The hope we are losing in the defense of our investments isn’t just affecting us. It is affecting a most important feature of our way of life and that is the attraction and the recruitment of our future generation stewards.
That dearth of hope implicit in that scarcity is a real and growing problem. It is made worse by the resources being expended on the fight itself … the fight to protect ourselves from our government.
For 100 years the Federal West has endured the creation of successive layers of constraints that are now resulting in our 17% recruitment patterns. What should it be called?
Is it selective environmental holocaust, or …is it just old fashion tyranny?  Whatever it is it needs our focus and it must be soon.
I believe it is also a matter of law.
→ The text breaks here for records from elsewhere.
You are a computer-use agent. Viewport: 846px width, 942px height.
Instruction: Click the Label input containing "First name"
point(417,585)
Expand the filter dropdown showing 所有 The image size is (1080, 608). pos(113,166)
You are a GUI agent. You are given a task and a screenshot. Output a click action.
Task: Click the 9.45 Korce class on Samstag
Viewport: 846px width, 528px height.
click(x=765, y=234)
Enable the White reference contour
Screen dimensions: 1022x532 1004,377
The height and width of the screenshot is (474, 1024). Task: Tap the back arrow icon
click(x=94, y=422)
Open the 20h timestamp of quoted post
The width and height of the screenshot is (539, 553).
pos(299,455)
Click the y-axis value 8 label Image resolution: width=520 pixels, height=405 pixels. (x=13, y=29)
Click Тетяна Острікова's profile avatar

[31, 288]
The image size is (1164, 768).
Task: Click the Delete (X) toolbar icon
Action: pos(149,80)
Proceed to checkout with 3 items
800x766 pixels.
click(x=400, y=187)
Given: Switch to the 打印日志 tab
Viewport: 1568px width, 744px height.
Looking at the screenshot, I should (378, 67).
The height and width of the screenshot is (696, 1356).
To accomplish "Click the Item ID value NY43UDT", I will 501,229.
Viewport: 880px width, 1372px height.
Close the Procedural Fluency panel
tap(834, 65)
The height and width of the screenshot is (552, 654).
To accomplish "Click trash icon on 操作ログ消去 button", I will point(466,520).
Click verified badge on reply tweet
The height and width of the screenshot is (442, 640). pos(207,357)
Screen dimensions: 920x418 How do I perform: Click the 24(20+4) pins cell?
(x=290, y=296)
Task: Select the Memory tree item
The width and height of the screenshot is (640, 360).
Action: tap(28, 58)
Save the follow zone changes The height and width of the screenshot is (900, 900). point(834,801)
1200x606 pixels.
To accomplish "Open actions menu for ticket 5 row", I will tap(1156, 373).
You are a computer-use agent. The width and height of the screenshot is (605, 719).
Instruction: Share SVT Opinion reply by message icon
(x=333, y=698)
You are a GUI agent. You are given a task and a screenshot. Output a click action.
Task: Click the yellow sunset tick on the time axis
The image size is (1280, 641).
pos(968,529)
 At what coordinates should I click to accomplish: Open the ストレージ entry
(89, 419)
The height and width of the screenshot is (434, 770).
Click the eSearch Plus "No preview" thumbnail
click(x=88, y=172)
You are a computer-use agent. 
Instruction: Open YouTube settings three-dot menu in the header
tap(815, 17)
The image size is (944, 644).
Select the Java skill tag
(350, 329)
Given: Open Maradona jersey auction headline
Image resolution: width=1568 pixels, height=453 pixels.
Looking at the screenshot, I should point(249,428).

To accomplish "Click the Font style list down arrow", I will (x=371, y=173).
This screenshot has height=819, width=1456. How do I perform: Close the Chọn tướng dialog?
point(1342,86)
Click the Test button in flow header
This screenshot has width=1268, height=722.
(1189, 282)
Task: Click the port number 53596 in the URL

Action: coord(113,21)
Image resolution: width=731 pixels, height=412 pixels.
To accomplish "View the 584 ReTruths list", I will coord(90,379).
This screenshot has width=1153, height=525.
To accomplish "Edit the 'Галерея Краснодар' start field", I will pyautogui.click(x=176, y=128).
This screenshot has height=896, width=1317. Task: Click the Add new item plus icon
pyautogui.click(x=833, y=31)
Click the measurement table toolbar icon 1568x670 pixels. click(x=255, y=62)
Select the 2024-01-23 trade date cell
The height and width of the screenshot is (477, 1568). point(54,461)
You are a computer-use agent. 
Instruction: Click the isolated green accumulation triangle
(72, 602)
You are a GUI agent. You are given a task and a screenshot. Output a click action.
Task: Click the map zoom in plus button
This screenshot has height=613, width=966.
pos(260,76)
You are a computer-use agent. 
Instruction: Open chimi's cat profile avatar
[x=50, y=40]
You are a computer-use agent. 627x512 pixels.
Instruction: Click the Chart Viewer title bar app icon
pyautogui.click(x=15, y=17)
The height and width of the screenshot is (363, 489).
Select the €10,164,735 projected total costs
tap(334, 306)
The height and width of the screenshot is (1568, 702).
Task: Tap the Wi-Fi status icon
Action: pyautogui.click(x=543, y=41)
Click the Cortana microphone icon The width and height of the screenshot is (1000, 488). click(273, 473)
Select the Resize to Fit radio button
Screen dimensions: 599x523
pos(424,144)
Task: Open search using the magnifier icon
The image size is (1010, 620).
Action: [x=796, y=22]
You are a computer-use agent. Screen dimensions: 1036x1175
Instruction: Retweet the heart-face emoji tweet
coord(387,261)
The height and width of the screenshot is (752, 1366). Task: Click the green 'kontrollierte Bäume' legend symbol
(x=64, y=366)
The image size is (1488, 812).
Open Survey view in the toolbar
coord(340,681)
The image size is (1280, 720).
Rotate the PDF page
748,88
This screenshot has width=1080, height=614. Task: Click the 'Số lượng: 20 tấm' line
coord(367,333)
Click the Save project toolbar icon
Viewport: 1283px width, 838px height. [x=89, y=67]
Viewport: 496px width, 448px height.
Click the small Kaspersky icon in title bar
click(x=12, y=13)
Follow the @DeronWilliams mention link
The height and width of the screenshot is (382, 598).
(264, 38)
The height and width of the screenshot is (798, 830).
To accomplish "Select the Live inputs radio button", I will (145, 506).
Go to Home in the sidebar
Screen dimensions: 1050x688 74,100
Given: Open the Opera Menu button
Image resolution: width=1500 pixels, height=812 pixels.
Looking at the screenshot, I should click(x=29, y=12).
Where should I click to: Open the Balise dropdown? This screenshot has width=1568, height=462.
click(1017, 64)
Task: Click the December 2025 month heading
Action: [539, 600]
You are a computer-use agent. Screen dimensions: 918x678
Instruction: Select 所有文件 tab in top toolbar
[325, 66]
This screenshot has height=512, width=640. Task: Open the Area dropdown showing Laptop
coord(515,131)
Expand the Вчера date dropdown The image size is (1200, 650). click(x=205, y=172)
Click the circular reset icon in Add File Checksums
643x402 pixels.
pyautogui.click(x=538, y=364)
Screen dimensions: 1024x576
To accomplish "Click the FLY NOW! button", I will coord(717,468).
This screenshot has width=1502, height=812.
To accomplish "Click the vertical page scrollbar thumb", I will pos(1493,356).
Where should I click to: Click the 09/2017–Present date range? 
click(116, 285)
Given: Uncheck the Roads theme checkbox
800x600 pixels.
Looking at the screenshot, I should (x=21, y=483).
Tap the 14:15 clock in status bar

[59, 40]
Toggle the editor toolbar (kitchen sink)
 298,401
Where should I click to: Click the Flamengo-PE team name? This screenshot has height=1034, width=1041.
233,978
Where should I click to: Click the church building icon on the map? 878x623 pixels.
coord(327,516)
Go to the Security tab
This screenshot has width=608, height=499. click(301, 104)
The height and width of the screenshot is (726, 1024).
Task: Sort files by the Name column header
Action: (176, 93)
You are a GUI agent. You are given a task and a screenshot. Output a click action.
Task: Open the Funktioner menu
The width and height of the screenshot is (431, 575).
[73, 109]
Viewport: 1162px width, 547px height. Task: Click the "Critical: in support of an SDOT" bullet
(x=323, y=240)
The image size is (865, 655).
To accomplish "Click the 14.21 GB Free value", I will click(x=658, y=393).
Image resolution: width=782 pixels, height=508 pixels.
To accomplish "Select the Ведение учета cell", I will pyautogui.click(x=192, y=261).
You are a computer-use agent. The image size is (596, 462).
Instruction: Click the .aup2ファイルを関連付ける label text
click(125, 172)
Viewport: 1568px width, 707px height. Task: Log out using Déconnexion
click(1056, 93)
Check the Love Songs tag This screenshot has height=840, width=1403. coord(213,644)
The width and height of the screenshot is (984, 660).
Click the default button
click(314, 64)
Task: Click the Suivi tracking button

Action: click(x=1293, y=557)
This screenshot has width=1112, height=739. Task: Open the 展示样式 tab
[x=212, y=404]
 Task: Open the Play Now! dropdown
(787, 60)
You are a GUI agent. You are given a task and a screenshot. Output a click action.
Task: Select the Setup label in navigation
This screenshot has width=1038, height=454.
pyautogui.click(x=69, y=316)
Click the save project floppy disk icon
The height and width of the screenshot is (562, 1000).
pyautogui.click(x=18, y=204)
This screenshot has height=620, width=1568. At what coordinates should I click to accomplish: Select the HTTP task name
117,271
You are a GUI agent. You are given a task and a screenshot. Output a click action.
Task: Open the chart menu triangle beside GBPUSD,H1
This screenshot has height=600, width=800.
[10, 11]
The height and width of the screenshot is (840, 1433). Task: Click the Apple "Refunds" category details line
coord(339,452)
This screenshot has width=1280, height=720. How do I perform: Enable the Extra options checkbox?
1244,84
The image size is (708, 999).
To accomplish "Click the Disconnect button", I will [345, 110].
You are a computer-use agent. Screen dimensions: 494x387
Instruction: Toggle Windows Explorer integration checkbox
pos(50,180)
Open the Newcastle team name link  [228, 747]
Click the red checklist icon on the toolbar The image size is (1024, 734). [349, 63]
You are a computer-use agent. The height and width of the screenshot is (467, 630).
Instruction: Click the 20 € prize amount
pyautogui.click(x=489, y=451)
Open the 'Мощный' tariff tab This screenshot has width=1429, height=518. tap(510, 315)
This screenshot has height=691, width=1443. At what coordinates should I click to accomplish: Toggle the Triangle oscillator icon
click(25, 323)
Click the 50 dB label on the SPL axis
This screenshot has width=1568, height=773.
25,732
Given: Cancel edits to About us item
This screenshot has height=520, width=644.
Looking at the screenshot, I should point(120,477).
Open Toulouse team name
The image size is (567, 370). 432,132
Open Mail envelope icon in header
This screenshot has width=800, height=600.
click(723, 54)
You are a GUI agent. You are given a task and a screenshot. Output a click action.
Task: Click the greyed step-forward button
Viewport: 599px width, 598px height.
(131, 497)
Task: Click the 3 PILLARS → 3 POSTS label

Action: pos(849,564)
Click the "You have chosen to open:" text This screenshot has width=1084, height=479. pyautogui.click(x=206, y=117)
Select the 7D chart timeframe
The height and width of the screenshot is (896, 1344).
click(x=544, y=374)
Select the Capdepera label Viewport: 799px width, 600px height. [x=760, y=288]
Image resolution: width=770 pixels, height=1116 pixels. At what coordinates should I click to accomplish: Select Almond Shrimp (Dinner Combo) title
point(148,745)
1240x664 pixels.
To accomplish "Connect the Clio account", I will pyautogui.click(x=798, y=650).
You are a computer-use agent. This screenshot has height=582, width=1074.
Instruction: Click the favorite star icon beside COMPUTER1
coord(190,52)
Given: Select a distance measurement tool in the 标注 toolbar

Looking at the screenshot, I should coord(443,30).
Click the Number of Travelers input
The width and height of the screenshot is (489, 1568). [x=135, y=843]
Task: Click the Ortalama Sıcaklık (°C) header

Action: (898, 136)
The suggestion that ‘historic’ use has merit was set forth in the intent and purpose of the Taylor Grazing Act (TGA). It was there Congress recognized their mismanagement of the commons confounded local communities and elevated conflict. There was a pressing need to avert such conflict and the protection of the ranching industry was clearly important. ‘History’ implied the protection of local customs and cultures. Because of its presence on the lands prompting the Act, ranching was a more central in emphasis of those customs and culture than the general store, school districts, or transportation corridors!
Gathering Clouds
This was not a good week. Those of us reading the Westerner today feel like we’ve been in a fist fight. Our skirmishes will ebb and flow, but the greater picture is truly transformational.
Even our language is no longer true to intent and form. If ‘Hope’ was indeed a gift from God … ‘hope and change’ is a cruel act of larceny against our existence. 

Stephen L. Wilmeth is a rancher from southern New Mexico. “I knew when John Roberts voted against Arizona, he would vote against us all.”